Writing for Semiconductor Engineering, Michael Watts reports that Resistive RAM (ReRAM) appears to be gaining traction.
“Once considered a universal memory candidate—a replacement for DRAM, flash and SRAM—ReRAM is carving out a niche between DRAM and storage-class memory,” Watts explained. “ReRAM (known alternately as RRAM), is a type of non-volatile memory that began garnering attention in 2009 when startup Unity Semiconductor emerged from stealth mode.”
As Watts notes, Rambus purchased Unity in 2012 because it was one of several contenders for the next generation of memory technology, along with ferroelectric RAM (FeRAM) and Magnetoresistive RAM. To be sure, ReRAM also has been considered a possible replacement for 2D NAND, NOR flash and other memory types.
“What makes ReRAM so interesting is the limitation of other memory choices.

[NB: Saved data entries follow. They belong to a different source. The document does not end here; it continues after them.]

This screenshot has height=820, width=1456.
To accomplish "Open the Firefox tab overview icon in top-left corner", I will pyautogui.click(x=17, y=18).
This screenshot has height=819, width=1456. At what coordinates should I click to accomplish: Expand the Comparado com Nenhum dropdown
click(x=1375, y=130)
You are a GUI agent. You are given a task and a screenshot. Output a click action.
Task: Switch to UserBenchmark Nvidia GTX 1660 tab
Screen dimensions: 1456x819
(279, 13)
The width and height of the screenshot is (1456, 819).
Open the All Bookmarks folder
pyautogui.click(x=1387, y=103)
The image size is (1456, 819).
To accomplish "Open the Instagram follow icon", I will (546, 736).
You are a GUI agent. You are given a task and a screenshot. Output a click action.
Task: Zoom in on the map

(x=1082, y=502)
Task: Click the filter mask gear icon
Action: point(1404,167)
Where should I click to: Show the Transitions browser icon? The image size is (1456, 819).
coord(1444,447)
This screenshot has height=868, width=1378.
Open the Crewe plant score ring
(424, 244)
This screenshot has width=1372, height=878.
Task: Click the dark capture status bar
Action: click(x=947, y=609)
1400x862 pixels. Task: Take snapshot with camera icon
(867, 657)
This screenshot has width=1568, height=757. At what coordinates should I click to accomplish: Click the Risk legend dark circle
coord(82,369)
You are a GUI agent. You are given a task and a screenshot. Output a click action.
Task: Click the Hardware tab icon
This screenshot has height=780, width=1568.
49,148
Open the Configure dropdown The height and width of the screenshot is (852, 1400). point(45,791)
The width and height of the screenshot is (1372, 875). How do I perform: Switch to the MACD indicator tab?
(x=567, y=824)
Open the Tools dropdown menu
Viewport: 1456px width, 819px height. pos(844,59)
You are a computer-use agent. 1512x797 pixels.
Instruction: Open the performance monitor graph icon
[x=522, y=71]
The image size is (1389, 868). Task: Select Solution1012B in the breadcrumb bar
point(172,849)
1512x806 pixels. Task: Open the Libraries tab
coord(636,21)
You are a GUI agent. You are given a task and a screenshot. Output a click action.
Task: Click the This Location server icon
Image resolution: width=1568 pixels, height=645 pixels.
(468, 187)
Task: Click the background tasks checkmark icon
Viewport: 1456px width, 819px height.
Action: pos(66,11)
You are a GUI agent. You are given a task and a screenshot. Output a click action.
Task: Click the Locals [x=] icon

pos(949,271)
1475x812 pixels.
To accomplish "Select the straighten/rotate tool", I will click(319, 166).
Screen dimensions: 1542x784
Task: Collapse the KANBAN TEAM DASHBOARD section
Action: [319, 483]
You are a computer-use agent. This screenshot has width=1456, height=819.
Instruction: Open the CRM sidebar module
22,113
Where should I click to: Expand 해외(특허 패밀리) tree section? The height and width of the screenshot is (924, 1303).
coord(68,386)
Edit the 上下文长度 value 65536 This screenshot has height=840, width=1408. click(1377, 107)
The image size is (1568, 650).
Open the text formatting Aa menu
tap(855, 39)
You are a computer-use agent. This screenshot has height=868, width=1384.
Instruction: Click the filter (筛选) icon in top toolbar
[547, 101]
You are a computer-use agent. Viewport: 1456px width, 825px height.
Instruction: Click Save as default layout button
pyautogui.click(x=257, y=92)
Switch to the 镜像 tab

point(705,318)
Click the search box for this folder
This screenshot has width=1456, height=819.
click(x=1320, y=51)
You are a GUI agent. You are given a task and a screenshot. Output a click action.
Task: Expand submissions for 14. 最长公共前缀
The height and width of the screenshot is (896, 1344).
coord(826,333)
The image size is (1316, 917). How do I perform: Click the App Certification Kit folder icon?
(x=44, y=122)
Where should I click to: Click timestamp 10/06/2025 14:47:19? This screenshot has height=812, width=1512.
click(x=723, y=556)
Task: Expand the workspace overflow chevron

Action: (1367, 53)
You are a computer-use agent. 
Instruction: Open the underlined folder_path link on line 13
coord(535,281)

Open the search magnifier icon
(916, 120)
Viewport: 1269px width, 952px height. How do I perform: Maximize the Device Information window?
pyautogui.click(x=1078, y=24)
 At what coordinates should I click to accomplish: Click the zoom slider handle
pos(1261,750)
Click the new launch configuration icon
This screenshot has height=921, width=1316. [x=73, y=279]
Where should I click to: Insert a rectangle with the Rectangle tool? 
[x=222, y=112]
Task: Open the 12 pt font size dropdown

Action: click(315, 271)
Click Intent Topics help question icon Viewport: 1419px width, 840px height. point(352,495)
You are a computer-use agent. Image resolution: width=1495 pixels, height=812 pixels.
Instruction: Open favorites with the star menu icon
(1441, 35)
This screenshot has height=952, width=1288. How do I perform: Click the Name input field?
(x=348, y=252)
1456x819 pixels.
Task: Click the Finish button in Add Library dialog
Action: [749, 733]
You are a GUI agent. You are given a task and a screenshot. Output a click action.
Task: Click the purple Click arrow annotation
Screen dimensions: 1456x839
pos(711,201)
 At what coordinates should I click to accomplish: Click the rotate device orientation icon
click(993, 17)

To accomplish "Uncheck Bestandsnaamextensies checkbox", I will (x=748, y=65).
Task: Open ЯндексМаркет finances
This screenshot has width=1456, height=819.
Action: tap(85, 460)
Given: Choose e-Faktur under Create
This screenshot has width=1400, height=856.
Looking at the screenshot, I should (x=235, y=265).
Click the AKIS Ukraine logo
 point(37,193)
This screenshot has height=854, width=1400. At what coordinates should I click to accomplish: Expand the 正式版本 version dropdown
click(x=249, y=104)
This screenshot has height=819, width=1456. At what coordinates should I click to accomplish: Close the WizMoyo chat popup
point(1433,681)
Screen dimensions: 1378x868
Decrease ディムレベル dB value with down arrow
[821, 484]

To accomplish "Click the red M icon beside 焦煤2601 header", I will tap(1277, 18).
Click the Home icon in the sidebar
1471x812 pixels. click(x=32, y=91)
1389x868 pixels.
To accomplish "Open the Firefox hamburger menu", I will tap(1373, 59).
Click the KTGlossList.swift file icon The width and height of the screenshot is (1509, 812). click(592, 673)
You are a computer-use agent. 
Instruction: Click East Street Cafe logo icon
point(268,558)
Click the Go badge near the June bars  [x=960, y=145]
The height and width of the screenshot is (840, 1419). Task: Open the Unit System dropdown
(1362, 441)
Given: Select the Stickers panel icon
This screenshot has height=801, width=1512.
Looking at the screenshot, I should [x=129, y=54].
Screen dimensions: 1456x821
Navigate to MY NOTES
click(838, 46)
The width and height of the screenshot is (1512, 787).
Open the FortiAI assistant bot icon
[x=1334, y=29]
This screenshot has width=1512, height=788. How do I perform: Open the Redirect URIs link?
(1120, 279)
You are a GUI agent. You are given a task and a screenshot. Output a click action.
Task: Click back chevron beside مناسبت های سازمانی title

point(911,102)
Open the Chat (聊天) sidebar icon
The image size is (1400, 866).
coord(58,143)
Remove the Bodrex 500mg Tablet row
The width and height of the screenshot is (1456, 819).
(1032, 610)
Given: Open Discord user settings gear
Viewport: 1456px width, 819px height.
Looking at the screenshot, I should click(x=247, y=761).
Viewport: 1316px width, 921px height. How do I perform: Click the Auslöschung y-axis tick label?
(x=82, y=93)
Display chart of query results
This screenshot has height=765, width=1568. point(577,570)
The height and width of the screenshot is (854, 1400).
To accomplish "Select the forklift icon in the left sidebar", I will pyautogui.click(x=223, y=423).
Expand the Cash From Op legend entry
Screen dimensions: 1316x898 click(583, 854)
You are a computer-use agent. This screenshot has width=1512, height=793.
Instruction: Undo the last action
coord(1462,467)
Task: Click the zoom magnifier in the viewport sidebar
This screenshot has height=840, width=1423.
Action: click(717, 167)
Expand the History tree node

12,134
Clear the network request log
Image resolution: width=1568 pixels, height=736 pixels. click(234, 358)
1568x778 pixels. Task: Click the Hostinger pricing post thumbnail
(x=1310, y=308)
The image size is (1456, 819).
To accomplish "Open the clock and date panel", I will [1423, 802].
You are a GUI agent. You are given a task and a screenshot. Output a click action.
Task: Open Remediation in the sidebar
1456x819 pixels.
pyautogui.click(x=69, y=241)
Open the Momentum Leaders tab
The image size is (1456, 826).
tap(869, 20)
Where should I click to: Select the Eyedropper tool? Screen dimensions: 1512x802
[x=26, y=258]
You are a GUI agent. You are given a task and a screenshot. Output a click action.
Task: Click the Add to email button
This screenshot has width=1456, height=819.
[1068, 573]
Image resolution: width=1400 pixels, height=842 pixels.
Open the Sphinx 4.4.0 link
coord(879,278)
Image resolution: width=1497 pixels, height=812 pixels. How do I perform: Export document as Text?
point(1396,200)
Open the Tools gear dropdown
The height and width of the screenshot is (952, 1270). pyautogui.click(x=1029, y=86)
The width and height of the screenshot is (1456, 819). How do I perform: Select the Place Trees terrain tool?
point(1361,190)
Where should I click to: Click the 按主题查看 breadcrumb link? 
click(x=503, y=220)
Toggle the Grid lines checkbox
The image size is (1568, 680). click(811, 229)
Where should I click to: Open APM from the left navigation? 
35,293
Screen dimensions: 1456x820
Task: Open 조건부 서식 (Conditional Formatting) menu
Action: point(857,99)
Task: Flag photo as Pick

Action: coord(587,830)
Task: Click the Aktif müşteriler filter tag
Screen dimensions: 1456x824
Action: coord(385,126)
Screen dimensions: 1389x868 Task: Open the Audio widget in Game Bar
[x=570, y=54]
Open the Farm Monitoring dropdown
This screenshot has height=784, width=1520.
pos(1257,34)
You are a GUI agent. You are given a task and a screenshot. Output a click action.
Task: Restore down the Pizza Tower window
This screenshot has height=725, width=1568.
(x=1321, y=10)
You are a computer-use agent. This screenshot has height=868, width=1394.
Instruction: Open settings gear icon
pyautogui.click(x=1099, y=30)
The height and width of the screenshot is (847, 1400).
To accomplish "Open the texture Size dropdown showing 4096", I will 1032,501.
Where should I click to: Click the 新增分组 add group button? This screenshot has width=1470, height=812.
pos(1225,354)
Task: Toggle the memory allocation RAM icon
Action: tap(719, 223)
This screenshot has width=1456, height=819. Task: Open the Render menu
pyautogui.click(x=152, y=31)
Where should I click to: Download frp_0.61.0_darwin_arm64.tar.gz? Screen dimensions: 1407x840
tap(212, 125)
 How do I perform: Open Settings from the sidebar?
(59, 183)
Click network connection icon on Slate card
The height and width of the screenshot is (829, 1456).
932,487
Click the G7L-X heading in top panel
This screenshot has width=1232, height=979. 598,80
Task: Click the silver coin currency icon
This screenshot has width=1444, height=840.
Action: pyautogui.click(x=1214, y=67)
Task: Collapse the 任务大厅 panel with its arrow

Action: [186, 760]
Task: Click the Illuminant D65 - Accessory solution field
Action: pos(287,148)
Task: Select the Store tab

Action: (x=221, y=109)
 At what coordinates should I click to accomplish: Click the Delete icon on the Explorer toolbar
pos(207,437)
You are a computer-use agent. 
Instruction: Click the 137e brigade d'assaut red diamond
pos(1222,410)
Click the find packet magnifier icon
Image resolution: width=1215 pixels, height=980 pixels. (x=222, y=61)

There is DRAM for rapid access memory; NAND flash, which is three orders of magnitude slower; and there is storage-class memory in between,” said Watts. “Storage-class memory, a term first coined by IBM several years ago, could have a huge impact on computation efficiency.”
Indeed, according to VP of Rambus Labs Gary Bronner, two or three different types of ReRAM could potentially fill the salient gap between DRAM and flash.
“This would have very significant impact on the industry,” he confirmed. “[System] architects have been very clever at taking advantage of developments. They already take advantage of hierarchy of memory on chip and chip to chip.”
To further development of ReRAM, Rambus Labs is exploring the use of a multilayer metal oxide structure that changes resistance by injecting ions into the material. Another widely publicized approach to ReRAM involves phase-change materials, which depend on melting a material and then cooling, quickly or slowly, to create either crystalline or amorphous phases.
As Bronner points out, the “the physics of the phase change material is probably the best understood.” Nevertheless, thermal-based solutions have had somewhat of a difficult history in the semiconductor industry, including Heat Assisted Magnetic Recording (HAMR) and smectic liquid crystal displays.
The problem, Watt explains, is heat inevitably spreads, so there is “crosstalk” between neighbors and DC heating of the part that depends on duty cycle.
“Many people have favored other materials over phase change for these reasons,” Bronner told Semiconductor Engineering. “However, Intel and Micron have pioneered work in these materials, presumably because the device physics is much better understood. To even think about building a device of this size (128Gbit chip 3D XPoint memory) requires a very mature level of process and defect control.”
It should be noted that Rambus is partnering with licensees, such as Tezzaron, to create ReRAM-based embedded flash products. Rambus is also working with researchers at Tsinghua University in Beijing, China to help advance ReRAM adoption.
“Many semiconductor companies have expressed a strong interest in ReRAM,” Bronner added. “As such, our collaborative goal with Tsinghua researchers is to explore how to further improve the non-volatile memory so that it is ultimately suitable for consumer devices as well as more demanding platforms and environments.”